Carlos Hendricks

No. 31
- Position: Defensive back

Personal information
- Born: August 13, 1983 (age 42) Montgomery, Alabama, U.S.
- Listed height: 5 ft 11 in (1.80 m)
- Listed weight: 190 lb (86 kg)

Career information
- High school: Sidney Lanier (Montgomery)
- College: Alabama-Birmingham
- NFL draft: 2006: undrafted

Career history
- Chicago Bears (2006)*; Chicago Rush (2007–2008); Tampa Bay Buccaneers (2006–2007); → Rhein Fire (2007);
- * Offseason or practice squad member only
- Stats at ArenaFan.com

= Carlos Hendricks =

American football player (born 1983)

Carlos Hendricks (born August 31, 1983) is an American former football defensive back who played one season with the Chicago Rush of the Arena Football League (AFL). He played college football at the University of Alabama at Birmingham. He was also a member of the Chicago Bears, Tampa Bay Buccaneers, and Rhein Fire.

==Early life==
Hendricks played high school football at Sidney Lanier High School in Montgomery, Alabama. He recorded five interceptions and 75 tackles his senior year.

==College career==
Hendricks played for the UAB Blazers from 2001 to 2005. He was given a medical redshirt in 2004. He played in 46 games, starting 33 and recorded career totals of 172 tackles, five interceptions, 19 passes defensed, three forced fumbles and six fumble recoveries during his college career.

==Professional career==
Hendricks signed with the Chicago Bears of the National Football League (NFL) on May 16, 2006, after going undrafted in the 2006 NFL draft. He was released by the Bears on September 1, 2006.

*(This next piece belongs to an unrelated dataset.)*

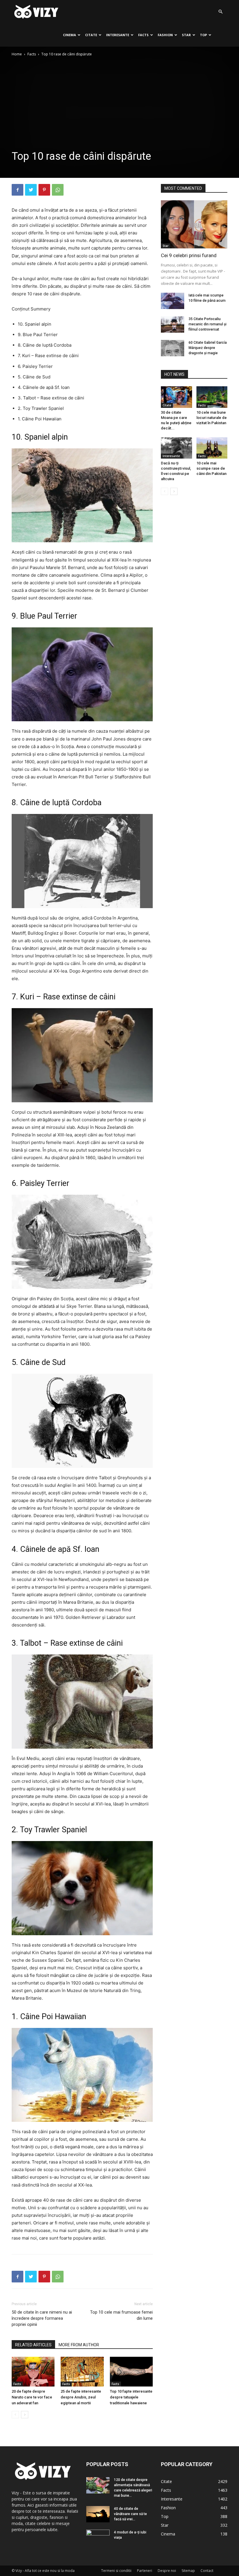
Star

Hendricks signed with the AFL's Chicago Rush in October 2006. He spent the 2007 season on the team's Other League Exempt list after being signed by the Tampa Bay Buccaneers. He played for the Rush during the 2008 season, recording 8.5 tackles and 3 pass breakups.

On November 16, 2006, Hendricks was signed to the practice squad of the Tampa Bay Buccaneers of the NFL. He was released by the team on November 27, 2006. He was re-signed to the Buccaneers' practice squad on December 29, 2006. Hendricks signed with the Buccaneers on January 17, 2007. He played for the Rhein Fire of NFL Europa during the 2007 season after being assigned to the team on February 24, 2007. He was placed on injured reserve by the Buccaneers on September 2, 2007. He was released on September 11, 2007.